Fluttering and dancing in the wind are dozens of letters and drawings, love notes and cards. Each one hangs from a different branch by colourful yarn. All together the sound of flapping paper makes a joyful applause. Audra’s mother stands smiling under the heart of branches.
“Mom, you’re home!” Audra throws herself into her mother’s open arms and the two fall into a pile of autumn leaves.
“Oh love, I’ve missed you terribly. Let me hug you tighter.” Audra snuggles closer into her mother’s squeeze. The familiar smell of her hair makes Audra feel safe.
Turning to look at the tree above them she asks, “Mom, what is this? Did you make all these for me?”
Audra’s mother smiles. “I want you to know how touched I was by the notes you sent me in the hospital. I was missing you even though I couldn’t write back.”
“I didn’t think you liked my notes. That’s why I stopped sending them.”

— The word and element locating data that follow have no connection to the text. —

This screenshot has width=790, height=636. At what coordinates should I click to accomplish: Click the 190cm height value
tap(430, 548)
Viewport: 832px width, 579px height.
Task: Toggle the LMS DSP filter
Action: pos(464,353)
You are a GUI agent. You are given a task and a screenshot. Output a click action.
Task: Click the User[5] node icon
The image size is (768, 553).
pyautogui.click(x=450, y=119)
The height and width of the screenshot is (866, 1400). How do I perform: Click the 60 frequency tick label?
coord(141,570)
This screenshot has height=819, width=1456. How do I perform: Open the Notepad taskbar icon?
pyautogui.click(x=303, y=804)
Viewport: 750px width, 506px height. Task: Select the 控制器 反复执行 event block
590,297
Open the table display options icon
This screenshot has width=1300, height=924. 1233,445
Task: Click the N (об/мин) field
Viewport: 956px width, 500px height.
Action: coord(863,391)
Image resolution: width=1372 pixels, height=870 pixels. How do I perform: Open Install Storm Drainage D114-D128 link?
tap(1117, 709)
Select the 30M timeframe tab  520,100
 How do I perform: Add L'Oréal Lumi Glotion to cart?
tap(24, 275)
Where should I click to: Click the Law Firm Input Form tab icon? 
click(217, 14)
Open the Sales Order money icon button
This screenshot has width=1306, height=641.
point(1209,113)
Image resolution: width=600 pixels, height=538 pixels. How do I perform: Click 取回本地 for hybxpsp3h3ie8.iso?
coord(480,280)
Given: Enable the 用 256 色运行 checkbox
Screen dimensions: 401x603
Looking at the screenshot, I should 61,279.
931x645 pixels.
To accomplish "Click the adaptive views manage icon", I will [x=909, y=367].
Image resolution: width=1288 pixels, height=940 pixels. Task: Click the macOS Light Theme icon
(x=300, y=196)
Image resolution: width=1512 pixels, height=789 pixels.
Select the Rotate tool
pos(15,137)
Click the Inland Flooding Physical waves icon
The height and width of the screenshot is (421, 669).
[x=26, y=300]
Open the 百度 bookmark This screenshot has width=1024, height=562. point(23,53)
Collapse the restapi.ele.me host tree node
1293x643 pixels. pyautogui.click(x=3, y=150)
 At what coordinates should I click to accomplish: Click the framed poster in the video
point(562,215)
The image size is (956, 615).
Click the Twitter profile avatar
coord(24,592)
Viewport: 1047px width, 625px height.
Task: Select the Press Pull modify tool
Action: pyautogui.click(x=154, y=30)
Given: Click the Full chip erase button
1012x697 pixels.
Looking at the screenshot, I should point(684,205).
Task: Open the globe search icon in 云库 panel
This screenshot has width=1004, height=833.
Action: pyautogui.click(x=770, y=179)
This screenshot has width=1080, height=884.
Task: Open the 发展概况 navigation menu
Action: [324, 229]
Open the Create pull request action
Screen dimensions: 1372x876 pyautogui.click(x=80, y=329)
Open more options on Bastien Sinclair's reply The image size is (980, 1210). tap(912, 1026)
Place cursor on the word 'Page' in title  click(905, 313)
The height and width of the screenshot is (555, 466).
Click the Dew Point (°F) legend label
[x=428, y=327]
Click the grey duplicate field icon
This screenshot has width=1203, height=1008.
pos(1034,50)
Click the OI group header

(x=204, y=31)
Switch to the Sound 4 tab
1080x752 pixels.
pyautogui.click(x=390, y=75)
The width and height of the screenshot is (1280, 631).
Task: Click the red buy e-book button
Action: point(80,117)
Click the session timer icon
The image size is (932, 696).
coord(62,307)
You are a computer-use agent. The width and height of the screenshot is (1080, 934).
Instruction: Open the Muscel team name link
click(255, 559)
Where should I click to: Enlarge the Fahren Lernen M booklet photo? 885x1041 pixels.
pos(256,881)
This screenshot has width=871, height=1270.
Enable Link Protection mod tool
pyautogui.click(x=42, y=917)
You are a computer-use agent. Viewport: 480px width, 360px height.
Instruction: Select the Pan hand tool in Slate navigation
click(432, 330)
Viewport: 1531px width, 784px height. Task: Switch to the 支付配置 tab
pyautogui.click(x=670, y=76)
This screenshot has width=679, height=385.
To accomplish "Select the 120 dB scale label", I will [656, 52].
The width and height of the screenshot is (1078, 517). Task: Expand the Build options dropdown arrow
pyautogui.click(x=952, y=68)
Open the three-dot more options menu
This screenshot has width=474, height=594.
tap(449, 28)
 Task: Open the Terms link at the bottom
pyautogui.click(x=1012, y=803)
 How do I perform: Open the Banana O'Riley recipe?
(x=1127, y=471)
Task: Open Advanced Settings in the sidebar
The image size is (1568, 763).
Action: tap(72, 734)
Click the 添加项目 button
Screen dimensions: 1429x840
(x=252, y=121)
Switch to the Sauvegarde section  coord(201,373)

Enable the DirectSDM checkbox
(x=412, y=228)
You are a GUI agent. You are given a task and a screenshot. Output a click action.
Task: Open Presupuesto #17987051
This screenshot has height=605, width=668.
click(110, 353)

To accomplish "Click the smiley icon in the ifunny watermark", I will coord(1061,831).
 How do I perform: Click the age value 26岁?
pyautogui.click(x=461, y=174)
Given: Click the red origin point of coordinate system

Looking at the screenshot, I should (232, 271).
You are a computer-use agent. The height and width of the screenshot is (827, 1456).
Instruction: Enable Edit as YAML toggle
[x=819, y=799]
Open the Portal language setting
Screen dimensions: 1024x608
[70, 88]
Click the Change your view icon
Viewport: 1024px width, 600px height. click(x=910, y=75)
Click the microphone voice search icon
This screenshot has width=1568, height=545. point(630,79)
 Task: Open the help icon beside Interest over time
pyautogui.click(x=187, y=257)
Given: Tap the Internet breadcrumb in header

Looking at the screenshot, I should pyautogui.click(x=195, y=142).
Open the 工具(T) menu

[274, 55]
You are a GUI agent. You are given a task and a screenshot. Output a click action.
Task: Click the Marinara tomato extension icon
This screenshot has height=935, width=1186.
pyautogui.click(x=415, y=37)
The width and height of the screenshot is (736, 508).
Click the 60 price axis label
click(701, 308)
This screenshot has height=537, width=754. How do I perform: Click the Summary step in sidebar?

“Oh Audra, I loved them. But my brain was so sick even simple things were hard to do.”
“You feel better now, right?” Audra asks hopefully.
“Yes my love. Things will be different now. I am a lot healthier than I was before.”
Audra can see that this is true. Her mother has gained weight and seems relaxed and happy.
Audra crawls over to the base of the tree and removes her hidden notes. “I kept writing to you every day. Can we hang these with the others?”
“After I read them of course,” says her mother pausing at the first card. [Artist’s note: The front of the card reads “Let’s Have a Picnic!”]
“You know love, I agree. A picnic is just what we should do.” Audra’s mother taps her nose as she thinks. “Any ideas where we should have it?”
Audra laughs and looks up at the heart of branches above her.
A Note to Parents
Talking to children about mental illness is hard. We worry they won’t understand or we won’t have the right words to explain it. And we are held back by the stigma and judgment society harbours for people who live with mental illness.
But regardless of whether or not we tell our children about our illness, they are unquestionably affected by it. In fact, many children who live with parents who have a mental illness feel a level of personal responsibility for their parent’s behaviour. They wonder if their own behaviour can mitigate the reactions of their mom or dad.
As a parent who lives with Bipolar Disorder, my children have been impacted by my fluctuating moods. And so I wrote this story to start a conversation.
A Heart of Branches is a story of love and hope. I read it to my boys to open a dialogue about something that gets rarely talked about with children and we hope you will use it to do the same.